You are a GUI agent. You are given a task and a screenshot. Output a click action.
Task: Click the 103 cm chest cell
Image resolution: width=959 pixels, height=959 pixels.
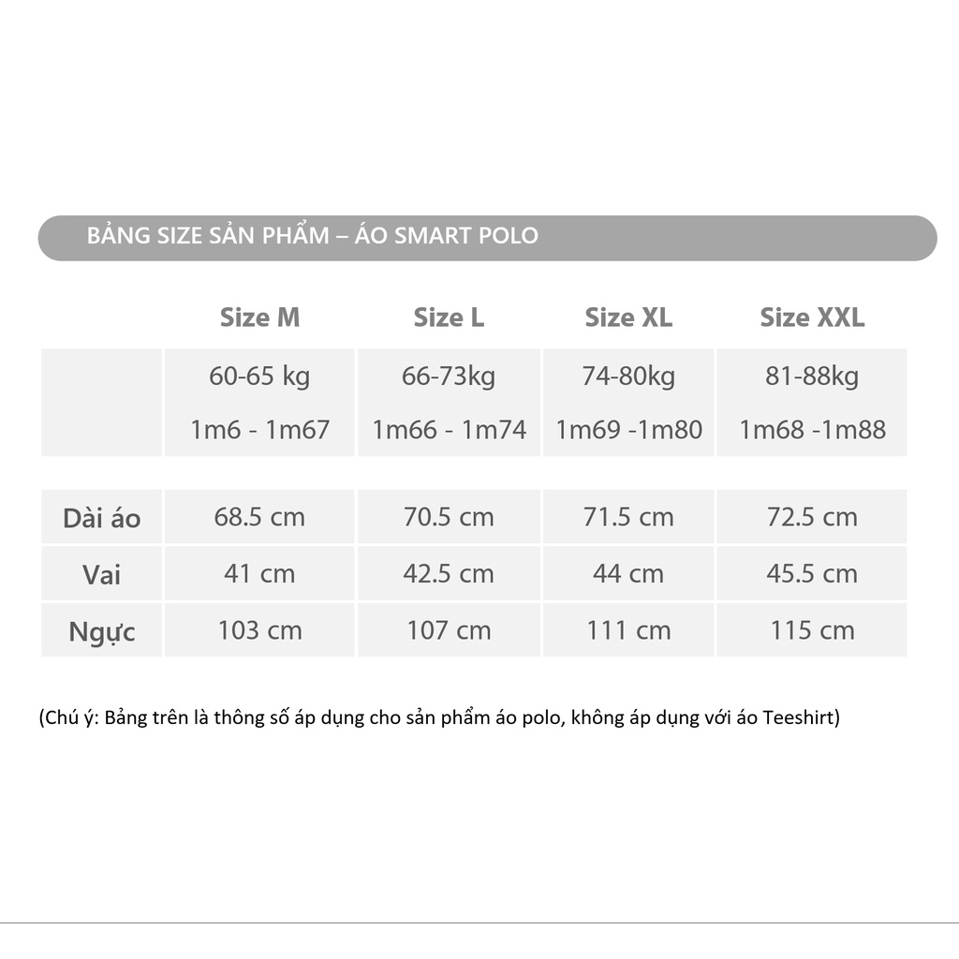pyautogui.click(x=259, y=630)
==
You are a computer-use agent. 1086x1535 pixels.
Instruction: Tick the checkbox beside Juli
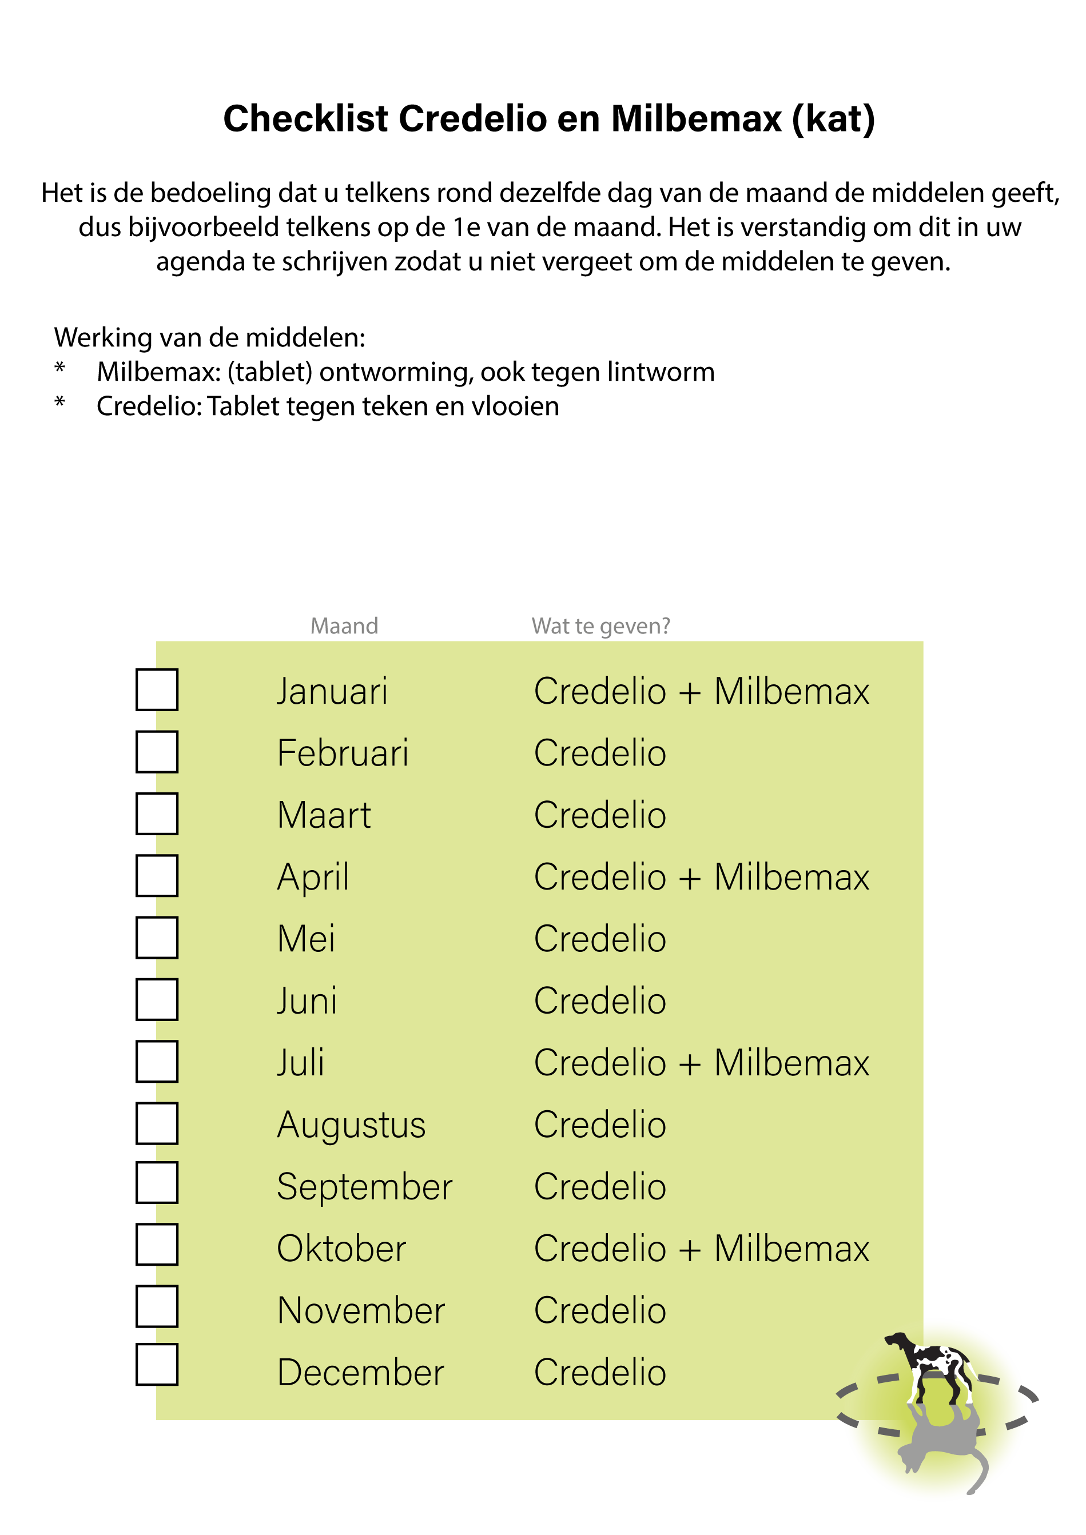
* * *
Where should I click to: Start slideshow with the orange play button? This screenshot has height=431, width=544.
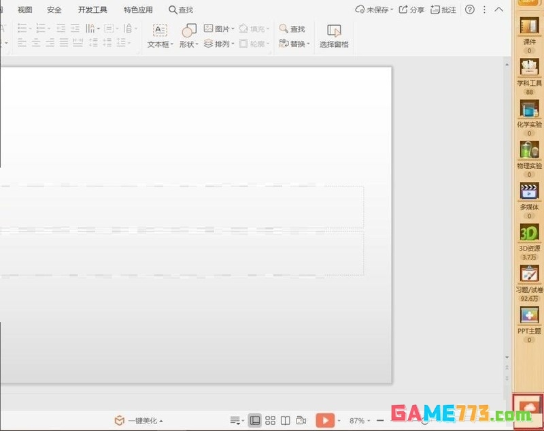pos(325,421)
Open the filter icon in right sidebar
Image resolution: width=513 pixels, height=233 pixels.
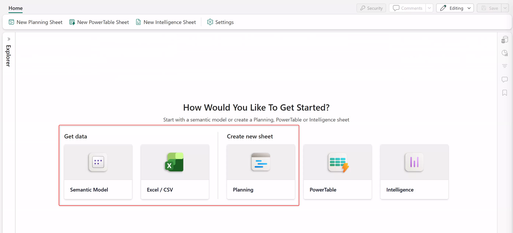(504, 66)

*Problem statement*
Rewrite the records in the stretch from the line containing "You are a GUI" through the line containing "pyautogui.click(x=259, y=630)", requests included, shifting every coordinate in the answers by -48. Leave the pictures out.

*Task answer*
You are a GUI agent. You are given a task and a screenshot. Output a click action.
Task: Click the 103 cm chest cell
Image resolution: width=959 pixels, height=959 pixels.
pyautogui.click(x=211, y=582)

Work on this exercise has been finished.